В деиндустриализированных и экономически отсталых частях континента запрос на лидерство звучит иначе – как запрос на самопожертвование и верность. От лидеров ждут готовности нести персональную ответственность за кризис и публичной демонстрации своих кровных обязательств перед обществом. С этой точки зрения кризис европейского проекта по существу представляет собой не столько результат дефицита демократии, сколько запрос на ревизию меритократического взгляда на общество. К сожалению для Европы, столкновение меритократических элит с популистами обернулось политической борьбой между «партией выхода» и «партией верности». Неслучайно сегодня впервые за последние полвека генералы снова в моде не только в России, но и на Западе. Достаточно лишь взглянуть на состав администрации Трампа, чтобы убедиться, что популистское будущее – это правительство генералов, знающих, как защитить свою страну, и топ-менеджеров, склонных принимать жесткие решения.
Уничтоженные референдумами
Электорат – это «правитель, чей словарь ограничен словами „да“ и „нет“», писал американский политолог Элмер Эрик Шаттшнайдер. С этим трудно спорить. Граждане уверены, что одними «нет» и редкими «да» можно достучаться до правящего класса. Резкое падение поддержки традиционных политических партий и ослабление веры в демократические институты навели многих на мысль, что лучший способ реформировать демократическую систему – ввести некую форму прямой демократии.

- Задание A -
Ответьте по тексту о кризисе европейского проекта:
(i) Каким запросом, по тексту, оборачивается запрос на лидерство в деиндустриализированных и экономически отсталых частях континента?
(ii) Кто, согласно тексту, впервые за последние полвека снова в моде?
(iii) Какой американский политолог назвал электорат «правителем, чей словарь ограничен словами „да“ и „нет“»?
- Задание B -
Перепишите отрывок текста о кризисе европейского проекта от слов «Уничтоженные референдумами» до слов «форму прямой демократии.» включительно, заменив «Граждане» на «Избиратели».
- Задание C -
Напишите продолжение текста о кризисе европейского проекта, начиная после его последнего предложения.

- Исходные данные -
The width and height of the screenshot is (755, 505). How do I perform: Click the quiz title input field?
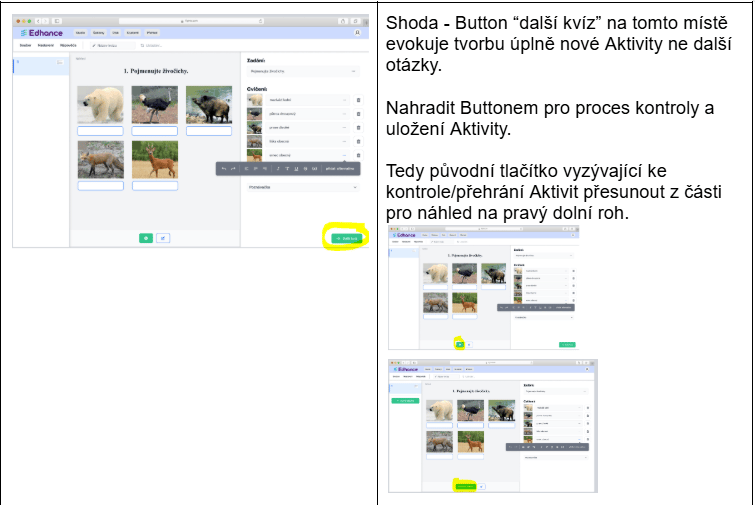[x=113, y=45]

* * *

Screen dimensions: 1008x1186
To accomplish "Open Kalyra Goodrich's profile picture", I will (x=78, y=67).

- Ответ A -
(i) Запросом на самопожертвование и верность.
(ii) Генералы.
(iii) Элмер Эрик Шаттшнайдер.

- Ответ B -
Уничтоженные референдумами
Электорат – это «правитель, чей словарь ограничен словами „да“ и „нет“», писал американский политолог Элмер Эрик Шаттшнайдер. С этим трудно спорить. Избиратели уверены, что одними «нет» и редкими «да» можно достучаться до правящего класса. Резкое падение поддержки традиционных политических партий и ослабление веры в демократические институты навели многих на мысль, что лучший способ реформировать демократическую систему – ввести некую форму прямой демократии.

- Ответ C -
Вопрос легитимности референдумов – предмет одного из самых старых споров о демократии. Сторонники прямой демократии утверждают, что референдумы – самый разумный и прозрачный механизм гражданского влияния на государственную политику после избрания правительства. По их мнению, референдумы дают четкий мандат (чего выборам, как правило, не хватает), провоцируют общественную дискуссию и просвещают людей, приближаясь тем самым к демократическому идеалу общества информированных граждан.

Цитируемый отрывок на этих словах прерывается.